Section B — Extended Response
20 marks(a) Describe the one-component phase diagram of CO2. Sketch and label it, indicating: all three phase regions, the triple point (with values), the critical point (with values), and the sublimation curve. Explain why CO2 does not have a normal melting point. [5 marks]
(b) Using the Gibbs phase rule, calculate F for three different conditions on the CO2 phase diagram and explain what each value means physically. [3 marks]
(c) Explain what a homogeneous equilibrium is and give one example with its K expression. [2 marks]
Three regions: solid (top-left), liquid (top-middle-right), gas (bottom-right).
Triple point: −56.6°C, 5.11 atm. Critical point: 31.1°C, 73.8 atm.
Fusion curve: positive slope (normal — solid denser than liquid).
Sublimation curve: runs from bottom-left to triple point (solid–gas equilibrium below triple point).
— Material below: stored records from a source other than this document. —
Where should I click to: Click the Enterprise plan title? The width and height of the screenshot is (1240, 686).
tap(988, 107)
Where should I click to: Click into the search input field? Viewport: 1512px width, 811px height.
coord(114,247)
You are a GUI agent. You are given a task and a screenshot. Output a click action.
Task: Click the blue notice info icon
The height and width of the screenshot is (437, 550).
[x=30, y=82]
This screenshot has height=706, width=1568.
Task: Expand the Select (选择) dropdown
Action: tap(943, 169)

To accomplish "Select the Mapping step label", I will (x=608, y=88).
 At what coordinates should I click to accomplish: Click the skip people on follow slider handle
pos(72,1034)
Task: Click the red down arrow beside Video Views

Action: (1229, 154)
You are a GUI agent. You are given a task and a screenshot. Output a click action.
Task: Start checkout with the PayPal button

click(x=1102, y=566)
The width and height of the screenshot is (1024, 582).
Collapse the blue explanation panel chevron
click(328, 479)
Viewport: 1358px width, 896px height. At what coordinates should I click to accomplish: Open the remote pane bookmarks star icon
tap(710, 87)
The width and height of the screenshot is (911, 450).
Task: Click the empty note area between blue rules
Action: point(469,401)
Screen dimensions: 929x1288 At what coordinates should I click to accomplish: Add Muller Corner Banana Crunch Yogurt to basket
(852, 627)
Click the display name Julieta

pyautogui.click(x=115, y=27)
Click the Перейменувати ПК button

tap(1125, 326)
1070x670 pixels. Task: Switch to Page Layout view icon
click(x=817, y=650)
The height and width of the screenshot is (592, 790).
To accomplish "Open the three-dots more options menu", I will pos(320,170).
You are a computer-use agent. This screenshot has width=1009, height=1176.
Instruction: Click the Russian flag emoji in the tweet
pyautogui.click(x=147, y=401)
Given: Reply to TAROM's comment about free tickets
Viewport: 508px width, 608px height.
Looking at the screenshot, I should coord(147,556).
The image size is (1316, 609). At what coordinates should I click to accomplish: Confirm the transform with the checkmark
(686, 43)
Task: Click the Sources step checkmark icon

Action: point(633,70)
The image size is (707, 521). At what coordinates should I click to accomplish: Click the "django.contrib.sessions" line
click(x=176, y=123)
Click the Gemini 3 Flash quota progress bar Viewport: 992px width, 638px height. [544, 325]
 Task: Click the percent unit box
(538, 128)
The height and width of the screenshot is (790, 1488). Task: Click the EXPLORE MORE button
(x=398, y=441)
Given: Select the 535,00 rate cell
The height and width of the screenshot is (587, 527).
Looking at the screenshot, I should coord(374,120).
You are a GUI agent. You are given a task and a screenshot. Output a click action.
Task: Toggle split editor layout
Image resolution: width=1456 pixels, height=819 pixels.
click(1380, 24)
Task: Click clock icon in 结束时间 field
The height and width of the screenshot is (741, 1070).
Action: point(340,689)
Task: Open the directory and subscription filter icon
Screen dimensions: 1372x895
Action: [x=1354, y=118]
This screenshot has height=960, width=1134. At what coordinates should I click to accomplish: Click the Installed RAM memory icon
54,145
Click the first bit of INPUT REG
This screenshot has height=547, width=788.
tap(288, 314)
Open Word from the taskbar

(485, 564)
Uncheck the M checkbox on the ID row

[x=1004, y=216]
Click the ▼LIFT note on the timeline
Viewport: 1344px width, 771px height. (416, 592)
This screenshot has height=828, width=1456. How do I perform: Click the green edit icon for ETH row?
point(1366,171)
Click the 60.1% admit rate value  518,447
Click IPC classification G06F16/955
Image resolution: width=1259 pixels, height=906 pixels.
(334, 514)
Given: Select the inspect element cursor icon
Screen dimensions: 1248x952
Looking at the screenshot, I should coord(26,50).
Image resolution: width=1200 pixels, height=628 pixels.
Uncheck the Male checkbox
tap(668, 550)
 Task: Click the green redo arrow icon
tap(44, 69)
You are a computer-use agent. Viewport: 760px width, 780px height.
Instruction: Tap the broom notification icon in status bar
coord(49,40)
No normal melting point: The triple point (5.11 atm) is above 1 atm. Therefore the 1 atm isobar does not cross the solid–liquid (fusion) boundary at any temperature. At 1 atm, moving from solid to gas crosses only the sublimation curve (−78.5°C). Liquid CO2 can only exist above 5.11 atm.
(b)
1. Solid CO2 only: C=1, P=1 → F = 2. Both T and P can be varied — bivariant.
2. Solid + gas (on sublimation curve): C=1, P=2 → F = 1. Fix T → P fixed (sublimation pressure) — univariant.
3. Triple point: C=1, P=3 → F = 0. T and P both fixed at −56.6°C, 5.11 atm — invariant.
(c) A homogeneous equilibrium is one where all reactants and products are in the same phase.
Example: N2(g) + 3H2(g) ⇌ 2NH3(g)
Kp = [p(NH3)]2 / (p(N2) × [p(H2)]3)
(a) Describe the T–x (boiling point–composition) diagram for an ideal binary mixture. Define and identify: the liquid curve, vapour curve, two-phase region, and a tie line. Explain what the lever rule gives and derive the formula. [5 marks]
(b) Explain what an azeotrope is, distinguishing between minimum-boiling and maximum-boiling azeotropes. Give one example of each and explain why the ethanol–water azeotrope limits the purity achievable by simple fractional distillation. [5 marks]
T–x diagram (at constant P, usually 1 atm): T on y-axis, mole fraction xB on x-axis from 0 (pure A) to 1 (pure B).
Liquid (bubble point) curve: the locus of temperatures at which a liquid of given composition begins to boil. Below this curve = single-phase liquid.
Vapour (dew point) curve: temperatures at which vapour of given composition begins to condense. Above this curve = single-phase vapour.
Two-phase region: between the two curves; liquid and vapour coexist in equilibrium. F = 2−2+1 = 1 (at constant P) — univariant.
Tie line: horizontal line at constant T within the two-phase region, connecting a point on the liquid curve (xL) to a point on the vapour curve (xV).
Lever rule: Moles(vapour) × (xV − xoverall) = Moles(liquid) × (xoverall − xL)
→ nV/nL = (xoverall − xL)/(xV − xoverall)
Gives the relative moles of vapour to liquid at any point in the two-phase region.
(b)
An azeotrope is a mixture of fixed composition at which the vapour and liquid have identical composition → distillation cannot change the composition further at that point.
Minimum-boiling azeotrope (positive deviation from Raoult's Law): vapour pressure curve has a maximum → boiling point curve has a minimum. The mixture boils at a temperature below both pure components. Example: ethanol–water (95.6% ethanol, B.P. 78.1°C; pure ethanol B.P. 78.4°C, water 100°C).
Maximum-boiling azeotrope (negative deviation): vapour pressure minimum → boiling point maximum. Mixture boils above both pure components. Example: HCl–water (20.2% HCl, B.P. 108.6°C).
Ethanol–water limitation: Starting from any dilute ethanol–water mixture and distilling, the distillate becomes progressively richer in ethanol until it reaches 95.6% ethanol (azeotrope). At this point, vapour = liquid composition → no further enrichment is possible by distillation. To get 100% ethanol, physical desiccants (molecular sieves, CaO) must be used.